PROMPT => Your answer must be a single number: how many lines of the data include "Task".

SOURCE MATERIAL =>
::::

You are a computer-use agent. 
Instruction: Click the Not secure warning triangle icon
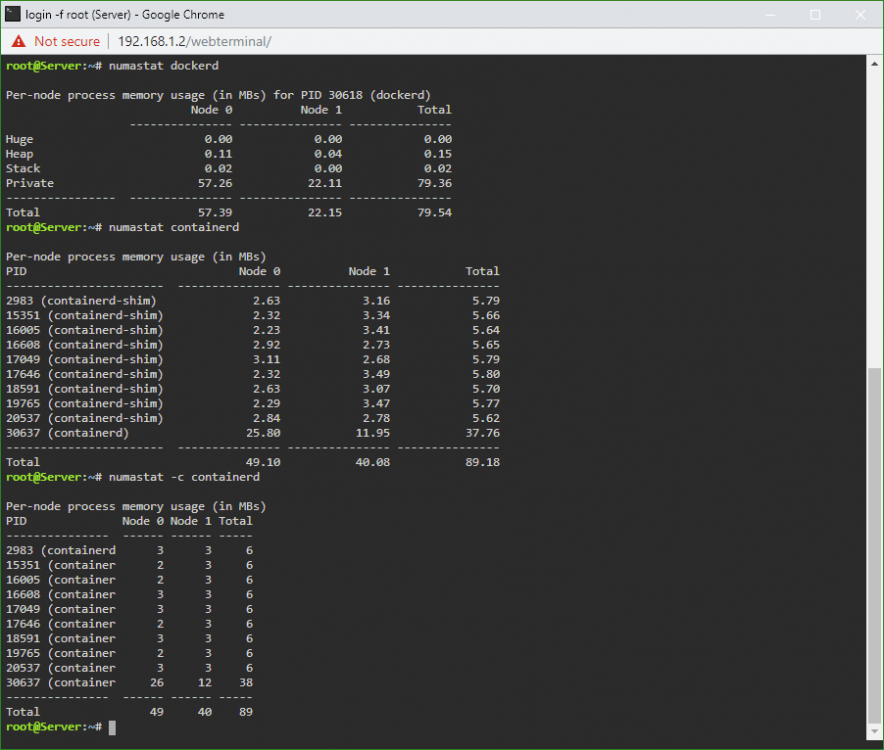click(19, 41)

::::

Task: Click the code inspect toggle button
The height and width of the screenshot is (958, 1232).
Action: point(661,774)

::::

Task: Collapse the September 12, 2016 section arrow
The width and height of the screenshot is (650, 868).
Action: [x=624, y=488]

::::

RESPONSE TO THE EXERCISE => 2